Latin Treebanks in Review: An Evaluation of Morphological Tagging Across Time
Marisa Hudspeth, Brendan O'Connor, Laure Thompson
TL;DR
This study addresses cross-time and cross-genre morphological tagging for Latin by consolidating five UD treebanks with LASLA through automated harmonization and a standard Latin grammar conversion. It introduces time- and genre-aware metadata, constructs cross-time data splits, and demonstrates that a LatinBERT-based tagger with separate feature heads achieves state-of-the-art performance while showing robust cross-domain behavior. Key contributions include a detailed annotation agreement analysis, a standardized tagset aligned with traditional Latin grammar, and insightful cross-time experiments revealing where data harmonization helps or hurts. The work lays groundwork for more reliable Latin NLP across historical varieties and informs dataset curation, model design, and evaluation strategies in digital humanities contexts.
Abstract
Existing Latin treebanks draw from Latin's long written tradition, spanning 17 centuries and a variety of cultures.
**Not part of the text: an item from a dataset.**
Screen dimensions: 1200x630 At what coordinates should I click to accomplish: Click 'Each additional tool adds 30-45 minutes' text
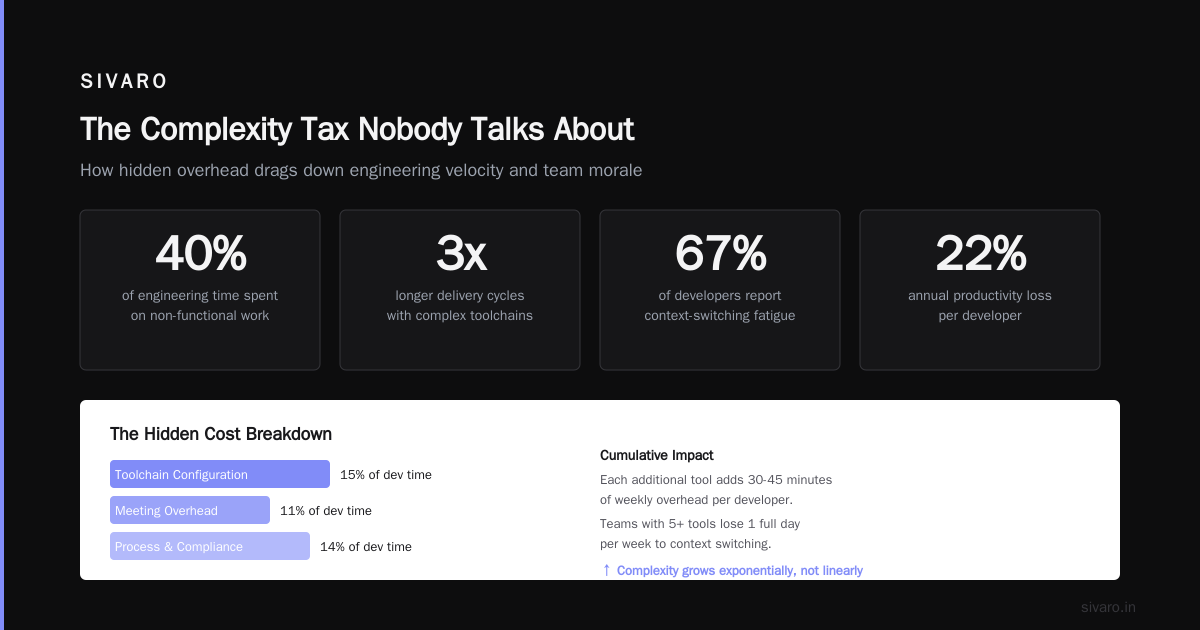coord(716,479)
Recent efforts have begun to harmonize these treebanks' annotations to better train and evaluate morphological taggers. However, the heterogeneity of these treebanks must be carefully considered to build effective and reliable data. In this work, we review existing Latin treebanks to identify the texts they draw from, identify their overlap, and document their coverage across time and genre. We additionally design automated conversions of their morphological feature annotations into the conventions of standard Latin grammar. From this, we build new time-period data splits that draw from the existing treebanks which we use to perform a broad cross-time analysis for POS and morphological feature tagging. We find that BERT-based taggers outperform existing taggers while also being more robust to cross-domain shifts.